Despite featuring improved graphics, like its predecessors the game continued to forgo official team and player licensing, although many of the in-game players had recognizable real-life counterparts.

===Cricket 97===

Cricket 97 was released for PC in January 1997 in Australia, April 1997 in the United Kingdom, and May 9, 1997 throughout the rest of Europe. The game stars cricketer Michael Atherton while Richie Benaud and Ian Botham provided commentary.

===ICC Cricket World Cup England 99===
This game was developed by Creative Assembly and released only for the PC. It would be the first directly associated with the International Cricket Council.

===Cricket 2000===

Cricket 2000 was released for Windows and PlayStation in July 2000. It is based on the 1999 Cricket World Cup and was officially licensed by the International Cricket Council. Commentary is provided by Richie Benaud and David Gower.

===Cricket 2002===

Cricket 2002 was developed by HB Studios and published by EA Sports for the PlayStation 2 and Windows.

Review scores
| Publication | Score |
|---|---|
| GamesMaster | PS2: 45% |
| Hyper | PS2: 65/100 |
| PlayStation Official Magazine – Australia | PS2: 6/10 |

===Cricket 2004===

Cricket 2004 is a video game based on the sport of cricket by EA Sports. The game was designed by HB Studios, known for their EA Rugby Series. It was released for the PlayStation 2 and Microsoft Windows.

Cricket 2004 features all of the international teams that played in the 2003 Cricket World Cup, all of the domestic teams of Australia and England.

The player can create their own players for Cricket 2004 and choose which team they play for. An Autoplay feature allows the player to skip 5, 10, 15, 20, 50 or 100 (4 and 5 day games only) overs, until a wicket falls, or to the end of the innings.

The graphics were awarded "Worst PlayStation 2 graphics" by IGN.

Review score
| Publication | Score |
|---|---|
| Hyper | 39/100 |

===Cricket 2005===

Cricket 2005 is a video game based on the sport of cricket. Developed by EA Canada and HB Studios and released by EA Sports, it was released in July 2005 on Xbox, PlayStation 2 and Windows.

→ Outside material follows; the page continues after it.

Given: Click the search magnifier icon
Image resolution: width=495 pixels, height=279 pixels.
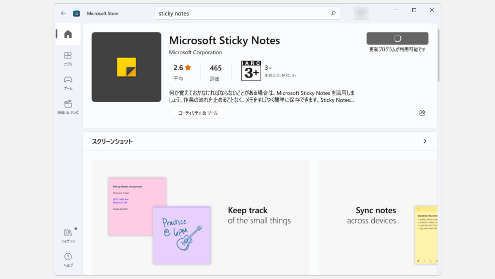Looking at the screenshot, I should click(333, 14).
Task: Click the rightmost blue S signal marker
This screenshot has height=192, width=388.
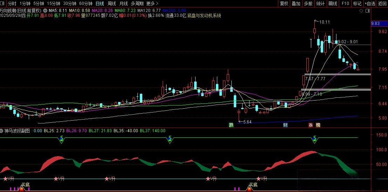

The game was released in three different region-based covers. Adam Gilchrist appeared on the Australian cover, Daniel Vettori on the New Zealand cover and Andrew Flintoff on the English cover. It was the last game to have all real player names.

===Cricket 07===

Cricket 07 was developed by EA Canada and HB Studios, and published in November 2006 by EA Sports for Windows and PlayStation 2. The cover art featured English cricketer Andrew Flintoff and commentary by Mark Nicholas and Richie Benaud. Expanded features of Cricket 07 include improved player control and easy stroke play, along with the introduction of a section dedicated to The Ashes.

=== Cricket 10 and Cricket 11 ===
Cricket 10 was published on October 23, 2009 by EA Sports for mobile phone. In 2010, EA Sports published the successor Cricket 11 for mobile phone.